# New feral - Bink



## Greenport ferals (Oct 30, 2010)

This cat, who I've named Bink, came from our local rescue group Animalkind last September. As a feral, she spent two months in the big walk-in cage in my barn before being released. As hoped, she did hang around; I saw her every feeding time. At some point, however, she moved out of my barn and into the neighbor's hay barn across the road, where she remained all winter. I started feeding her over there and she gradually started taming down, to the point where I could get within 10 feet of her. 
I was finally able to trap her last Sunday and brought her up to my house. She has potential to be an indoor/outdoor house cat.

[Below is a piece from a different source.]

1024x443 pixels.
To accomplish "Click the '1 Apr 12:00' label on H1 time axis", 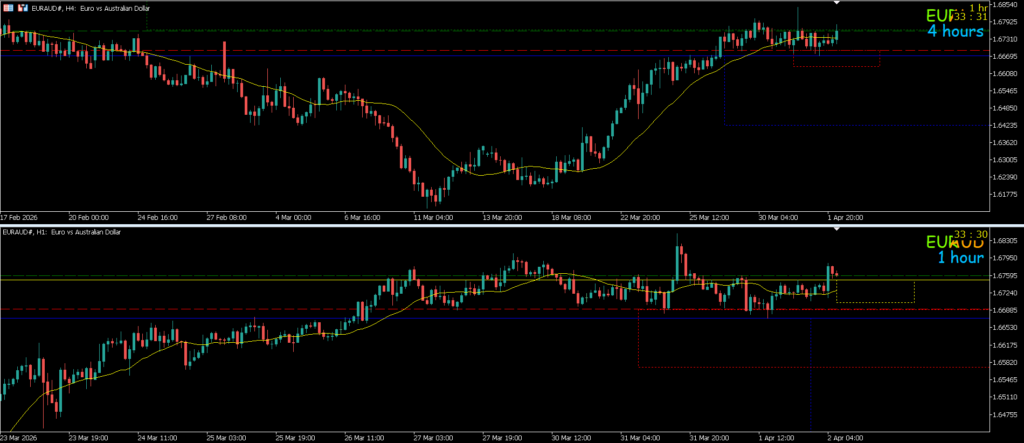I will coord(776,437).
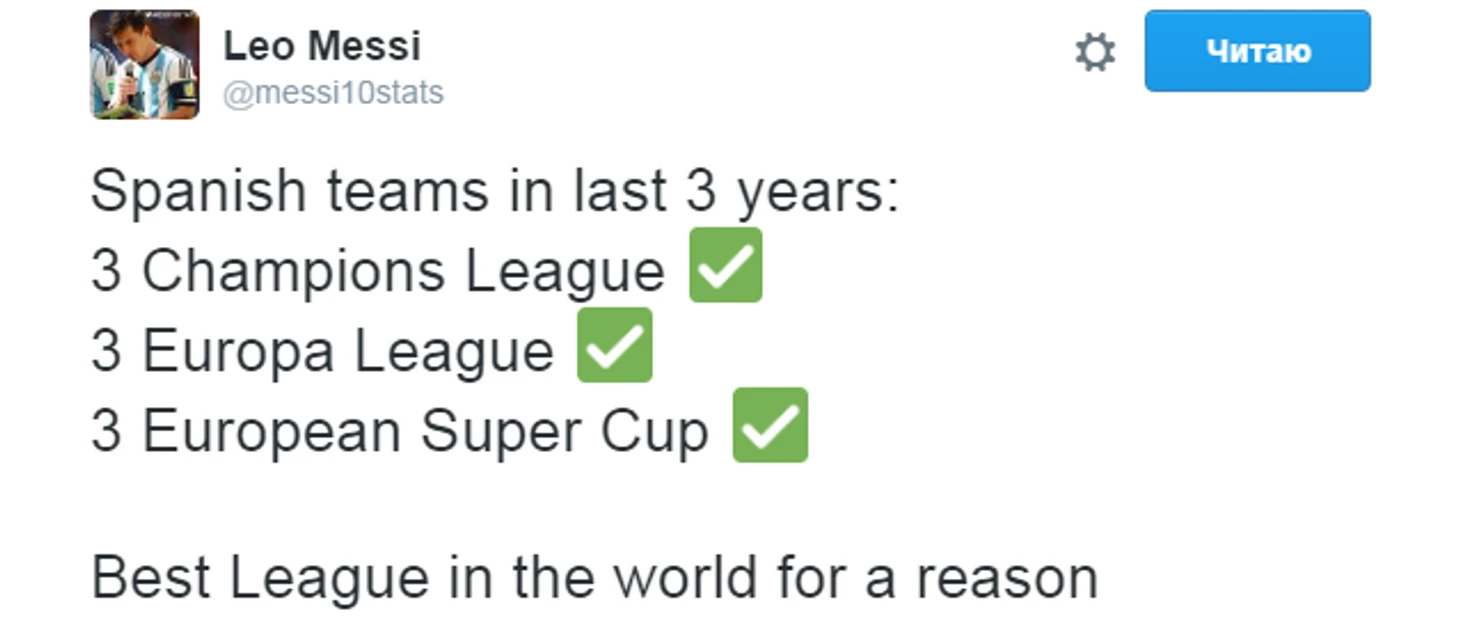This screenshot has width=1460, height=620.
Task: Click the Champions League text
Action: [x=403, y=272]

I really could not let her go on living in my neighbor's barn - he has a large, active farming operation and enormous equipment coming and going - not a safe place for a little cat. 
Bink looks a little baleful in the photo, but she does like her soft bed and regular tasty meals.


----------



## marie73 (Jul 12, 2006)

She has the sweetest little face.


----------



## Jenny bf (Jul 13, 2013)

Oh she is a sweetheart


----------



## TabbCatt (Mar 26, 2014)

What a cute kitty! 
I think if I were a cat, I'd be in love with that bed, too.


----------



## tryingcake (Mar 8, 2015)

Hopefully she understand how lucky she is soon. She looks very sweet.


----------



## Jetlaya67 (Sep 26, 2012)

She is beautiful.


----------



## Janz (Mar 26, 2012)

She's adorable. I'm glad she is safe and warm. It's been a rough winter in the NE this year.


----------



## 10cats2dogs (Jun 16, 2013)

Greenport,
Bink is a Cutie! So glad you are going to work with her, now she has a great chance of finding a Forever Home!
Sharon


----------



## Greenport ferals (Oct 30, 2010)

Yes, thanks everyone, she is coming along. I touched her on the flank today and she hissed a bit, then allowed it. 
My eight other cats visit her cage by jumping up on the stand next to it and looking in. A laid-back bunch, they seem unfazed. 
Sharon, Bink has a home with me if she will accept it.


----------



## 10cats2dogs (Jun 16, 2013)

Greenport,
That's AWESOME! :thumbup::thumbup:


----------



## howsefrau32 (Mar 6, 2013)

This makes me so happy  Warm and cozy, no more being cold. She is safe and she knows it. I hope she will stick around too. I have a feeling she might just take to this lifestyle. What a great thing you do for these cats.


----------



## spirite (Jul 31, 2012)

Aww, she doesn't look baleful, just a little scared maybe. She is very sweet-looking, and it's wonderful that you've been able to bring her around. 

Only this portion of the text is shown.